Schon bald sieht sie das Aussichtslose ihrer Situation. Resigniert schreibt sie 1902:
»Ich hätte mir lieber schöne Kleider und schöne Hüte kaufen sollen, die meine natürlichen Vorzüge zur Geltung bringen, anstatt mich meiner Leidenschaft für zweifelhafte Kunstwerke und mehr oder minder abstoßende Gruppen hinzugeben.«
Trotzdem beteiligt sie sich 1905 mit dreizehn Skulpturen an einer Ausstellung, unter anderem auch einer Büste ihres Bruders Paul. Es sollte die letzte öffentliche Präsentation ihrer Arbeiten sein.

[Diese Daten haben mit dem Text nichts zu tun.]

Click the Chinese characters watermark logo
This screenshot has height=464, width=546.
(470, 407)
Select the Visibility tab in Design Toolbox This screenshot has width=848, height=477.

Nach 1905 hat sich Camille Claudel immer stärker zurückgezogen und auch den Kontakt zu alten Freunden und Förderern abgebrochen. Es kommt zu jener Form der Verstörung, die die Familie schließlich zum Eingreifen veranlaßt. Aber immer noch ist Camille Claudel produktiv. In den Jahren 1906/07 arbeitet sie an einer Gipsplastik »Niobide«, die erst kürzlich aufgefunden wurde und die zeigt, daß das Gerücht, Camille Claudel habe nach der Ausstellung von 1905 nur noch unförmige Gipsplastiken modelliert, nicht stimmt. Tatsache ist aber auch, daß Camille in dieser Zeit einen fanatischen Haß auf Rodin entwickelt. Sie geht so weit, ihn des Diebstahls zu beschuldigen:
»Nachdem er mit allen Mitteln versucht hat, bestimmte Ideen von mir an sich zu bringen, bestimmte Skizzen, auf die er sein Auge geworfen hat, und nachdem er bei mir auf erbitterten Widerstand gestoßen ist, möchte er mich gewaltsam, durch das Elend, mit dem er mich zu ruinieren weiß, dazu bringen, ihm das auszuhändigen, was er haben will, das ist seine übliche Methode. Da sieht man, zu welcher infamen Ausbeutung sich dieses Genie herbeilassen muß, um zu den Ideen zu gelangen, die ihm fehlen.«
Camille Claudel kommt sich vor wie »ein Kohlkopf, an dem die Raupen nagen«: »jedesmal wenn ich ein Blatt hervorbringe, fressen sie es auf.. .« Sie sieht sich als Opfer einer Verschwörung, die ihr als Frau und Küristlerin gelten:
»Sie haben mich extra dazu erzogen, ihnen Ideen zu liefern, weil sie wissen, daß sie selbst keine Phantasie haben ... Das ist die Ausbeutung der Frau, die Vernichtung der Künstlerin . . .«
Der Verfolgungswahn, der immer stärker von ihr Besitz ergreift, zehrt allmählich das auf, was ihre geniale Besonderheit ausgemacht hatte: ihren Ideenreichtum, ihre produktive Kraft und ihr gestalterisches Vermögen. Um ihre Arbeiten vor dem befürchteten Diebstahl zu schützen, hört sie ganz auf zu modellieren, weil sie nicht länger Zulieferin für fremden Ruhm sein will. Als sie 1913 in die Anstalt eingeliefert wird, ist sie künstlerisch eine gebrochene Frau. Aber noch ist ihr Lebenswille ungebrochen. In den ersten Jahren der »Internierung« begehrt sie immer wieder auf, geht zum Angriff über und fordert »lautstark die Freiheit«. Im Laufe der Jahre aber wird sie immer »ruhiger« und angepaßter, wie aus der Krankenakte hervorgeht. An ihren Bruder Paul schreibt sie im April 1932 resigniert:
»Ich würde gern in Villeneuve am Kamin sitzen, aber leider glaube ich nicht, daß ich je wieder aus Montdevergues herauskomme, so wie die Dinge stehen! Es sieht nicht gut aus!«
Es sollte noch mehr als ein halbes Jahrhundert vergehen, bis Camille Claudel als Bildhauerin wiederentdeckt wurde. Erst die große Pariser Ausstellung von 1984 und die sich daran anschließenden Veröffentlichungen haben Camille Claudel aus jenem Schatten des Vergessens herausgeholt, in den sie als Schwester, Geliebte und schließlich als Wahnsinnige geraten war.